Ik ben afgestudeerd meteoroloog.
Ik heb een bachelordiploma,
een masterdiploma en een doctoraat,
dus ik ben geregistreerd meteoroloog.
En dat leidt gegarandeerd
altijd tot vier vragen.
Deze voorspelling heb ik altijd goed.
(Gelach)
En dat zijn de volgende vragen:
'Marshall, op welke zender vind ik je?'
(Gelach)
'Dr. Shepherd, wat voor weer
wordt het morgen?'
(Gelach)
En deze is ook prachtig:
'Mijn dochter gaat in september trouwen
en de trouwerij is buiten.
Gaat het regenen?'
(Gelach)
Die krijg ik, echt waar,
en ik weet het antwoord niet.
Ik heb de gegevens gewoon niet.
Maar deze krijg ik tegenwoordig ook vaak:
'Dr.
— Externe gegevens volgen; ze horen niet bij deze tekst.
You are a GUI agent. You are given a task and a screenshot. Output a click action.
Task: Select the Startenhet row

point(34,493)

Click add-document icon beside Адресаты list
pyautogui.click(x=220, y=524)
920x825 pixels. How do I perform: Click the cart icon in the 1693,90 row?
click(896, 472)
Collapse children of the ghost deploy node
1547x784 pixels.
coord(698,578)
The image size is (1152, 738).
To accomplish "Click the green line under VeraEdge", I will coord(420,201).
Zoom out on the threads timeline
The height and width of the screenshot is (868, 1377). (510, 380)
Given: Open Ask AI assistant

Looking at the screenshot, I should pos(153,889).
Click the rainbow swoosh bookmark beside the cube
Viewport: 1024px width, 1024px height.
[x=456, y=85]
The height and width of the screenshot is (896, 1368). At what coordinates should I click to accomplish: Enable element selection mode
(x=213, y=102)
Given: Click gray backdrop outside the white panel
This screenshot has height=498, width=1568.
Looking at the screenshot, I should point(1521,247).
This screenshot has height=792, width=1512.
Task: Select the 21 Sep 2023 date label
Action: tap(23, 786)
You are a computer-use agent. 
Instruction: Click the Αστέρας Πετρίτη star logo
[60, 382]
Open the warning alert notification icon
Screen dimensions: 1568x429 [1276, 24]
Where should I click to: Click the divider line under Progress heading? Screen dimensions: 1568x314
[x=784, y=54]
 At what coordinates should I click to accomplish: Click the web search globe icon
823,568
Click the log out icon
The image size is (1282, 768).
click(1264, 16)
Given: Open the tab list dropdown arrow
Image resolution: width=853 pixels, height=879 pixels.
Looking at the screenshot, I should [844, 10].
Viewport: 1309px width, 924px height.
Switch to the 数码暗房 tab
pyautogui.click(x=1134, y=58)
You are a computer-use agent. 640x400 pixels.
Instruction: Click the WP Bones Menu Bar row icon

Shepherd, gelooft U
in klimaatverandering?'
'Gelooft U in opwarming van de Aarde?'
Ik moet me iedere keer inhouden
als ik die vraag krijg.
Want het is een verkeerde vraag --
wetenschap is geen geloofssysteem.
Mijn zoontje van 10
gelooft in de tandenfee
en dat moet hij eens afleren
want het kost me teveel geld.
(Gelach)
Maar hij gelooft in de tandenfee.
Maar ga nu eens na.
Het gebouw van de
Bank of America in Atlanta.
Je hoort toch nooit iemand zeggen:
'Geloof jij dat als je een bal laat vallen
vanaf het dak van dat gebouw,
dat hij naar beneden gaat?'
Dat hoor je nooit,
want zwaartekracht is er gewoon.
Dus waarom horen we nooit de vraag
'Geloof je in zwaartekracht?',
maar horen we regelmatig de vraag
'Geloof je in opwarming van de Aarde?'
Kijk, dit zijn de feiten.
De American Association
for the Advancement of Science, AAAS,
een van de leidende organisaties
op het gebied van wetenschap,
stelde wetenschappers en publiek
vragen over verschillende onderwerpen.
Hier zijn er enkele:
genetisch gemodificeerde voeding,
onderzoek op dieren, menselijke evolutie.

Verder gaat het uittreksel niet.